EXERCISE DIRECTIONS: The records sit below. Return every line in them that holds the word "agent".

(Data entries)
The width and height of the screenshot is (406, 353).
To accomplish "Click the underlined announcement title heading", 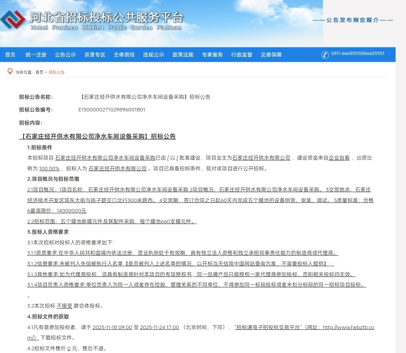I will [x=97, y=137].
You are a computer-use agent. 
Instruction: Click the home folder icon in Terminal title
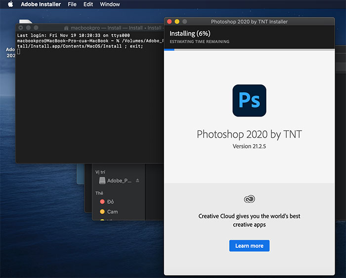click(66, 28)
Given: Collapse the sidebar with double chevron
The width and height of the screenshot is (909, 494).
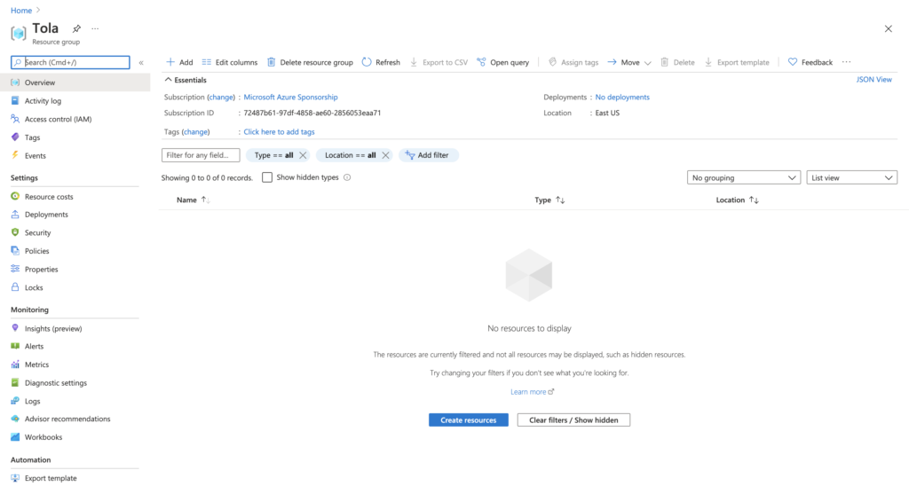Looking at the screenshot, I should point(141,63).
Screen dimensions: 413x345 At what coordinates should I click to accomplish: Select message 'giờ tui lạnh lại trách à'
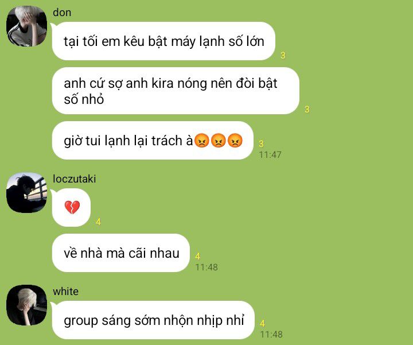coord(153,141)
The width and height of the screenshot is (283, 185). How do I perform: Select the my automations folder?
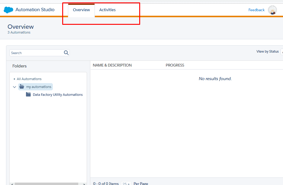39,87
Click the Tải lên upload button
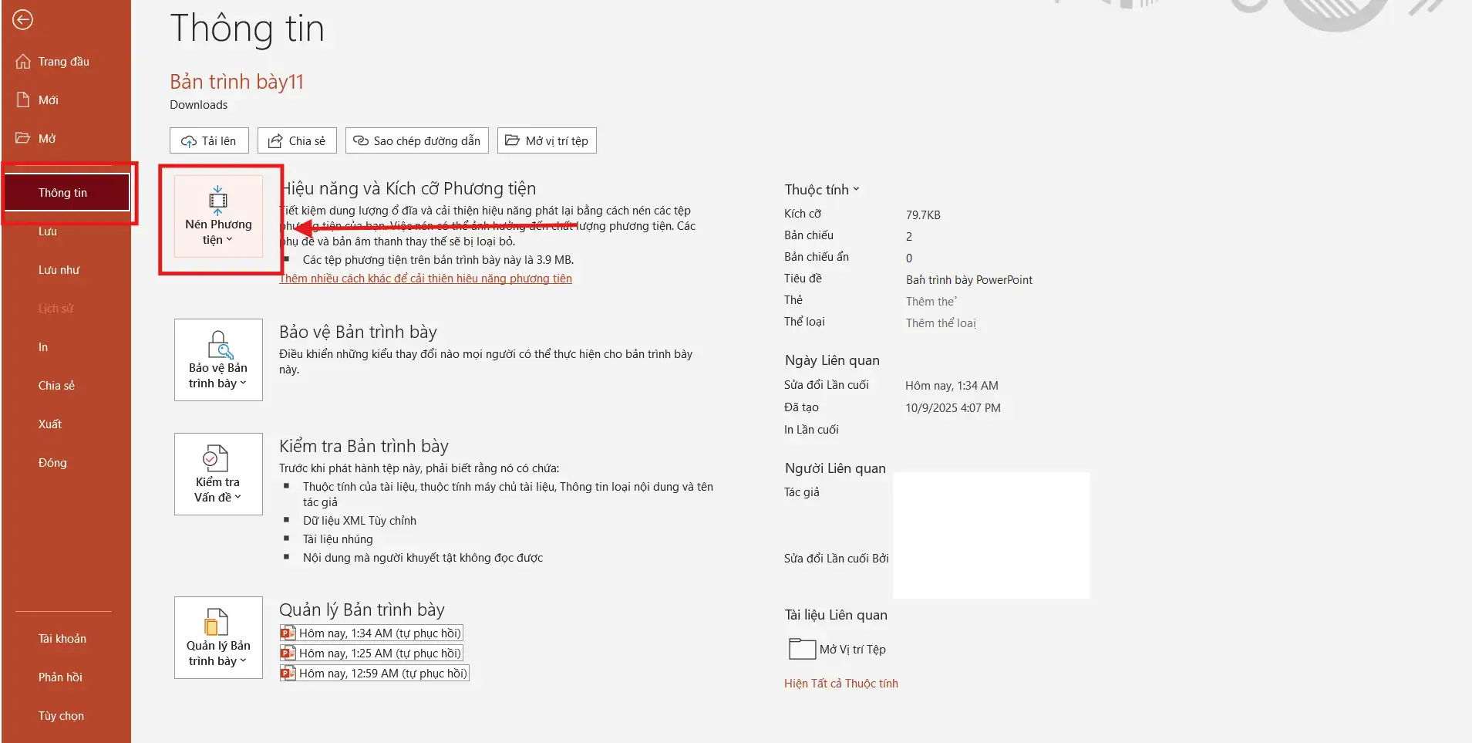Screen dimensions: 1472x743 coord(209,140)
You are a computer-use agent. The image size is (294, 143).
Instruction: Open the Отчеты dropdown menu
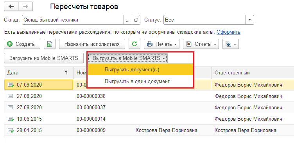coord(201,44)
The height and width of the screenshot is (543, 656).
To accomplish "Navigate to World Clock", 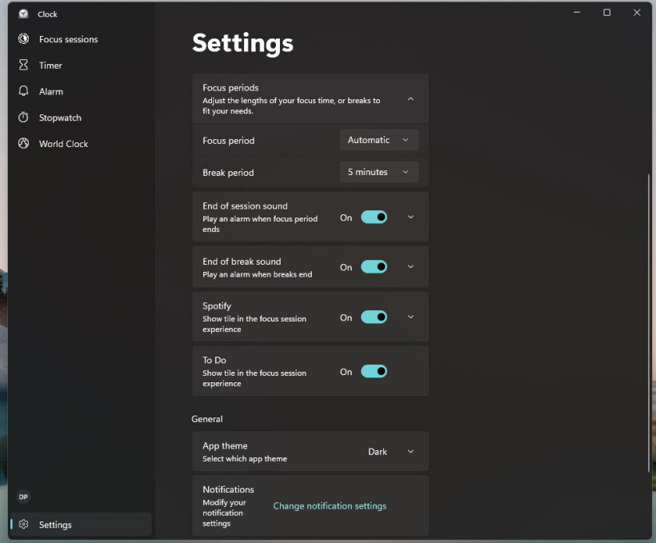I will (x=62, y=144).
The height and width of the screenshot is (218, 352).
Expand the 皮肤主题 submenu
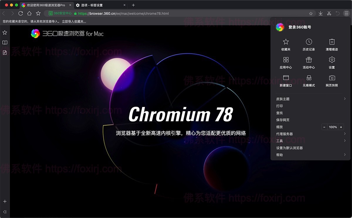[310, 99]
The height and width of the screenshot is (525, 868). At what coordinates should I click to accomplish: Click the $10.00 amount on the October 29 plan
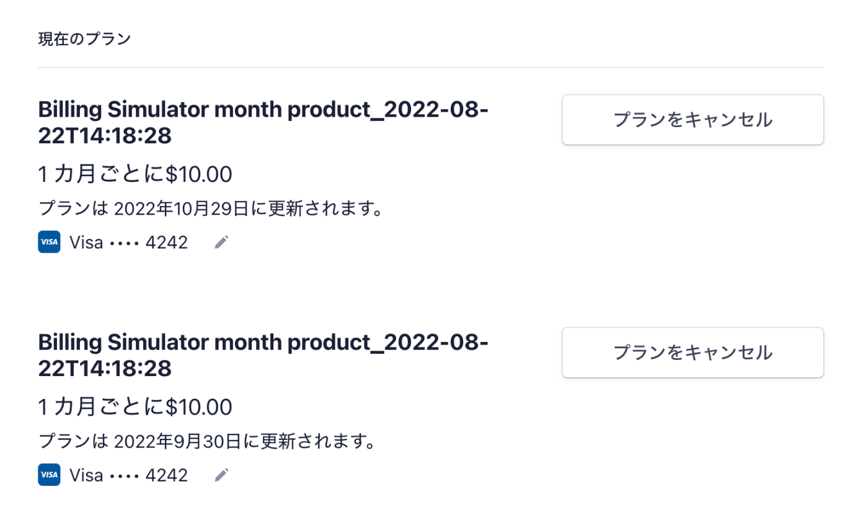click(199, 175)

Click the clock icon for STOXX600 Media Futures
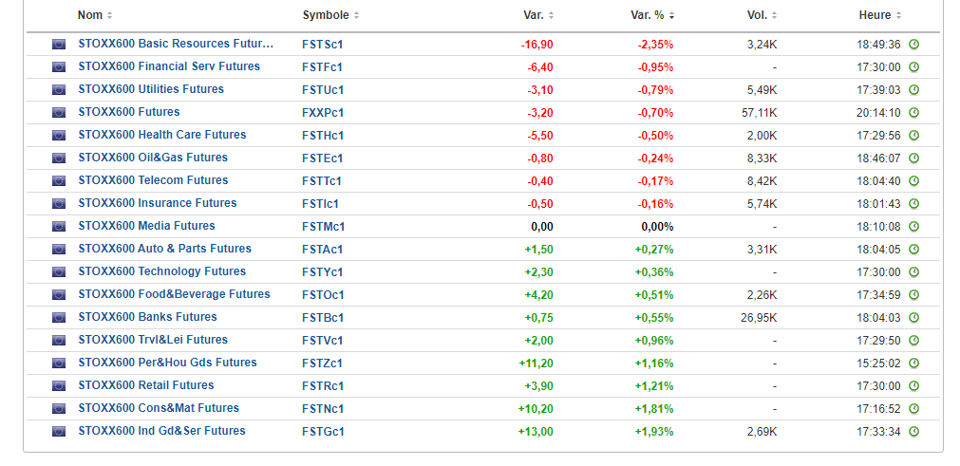click(x=913, y=227)
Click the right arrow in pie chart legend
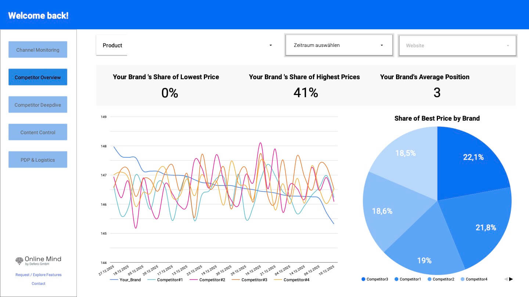529x297 pixels. [x=512, y=279]
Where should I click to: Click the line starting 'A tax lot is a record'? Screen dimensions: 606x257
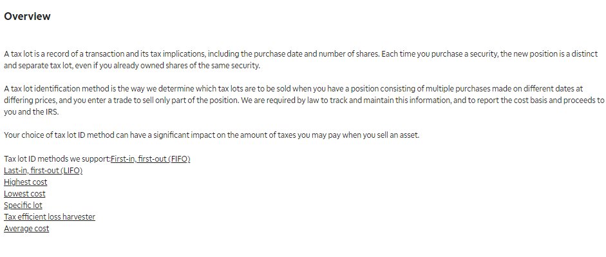(x=301, y=53)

SOLVED EXERCISE:
You are a computer-use agent. 
You are a computer-use agent. The image size is (294, 143).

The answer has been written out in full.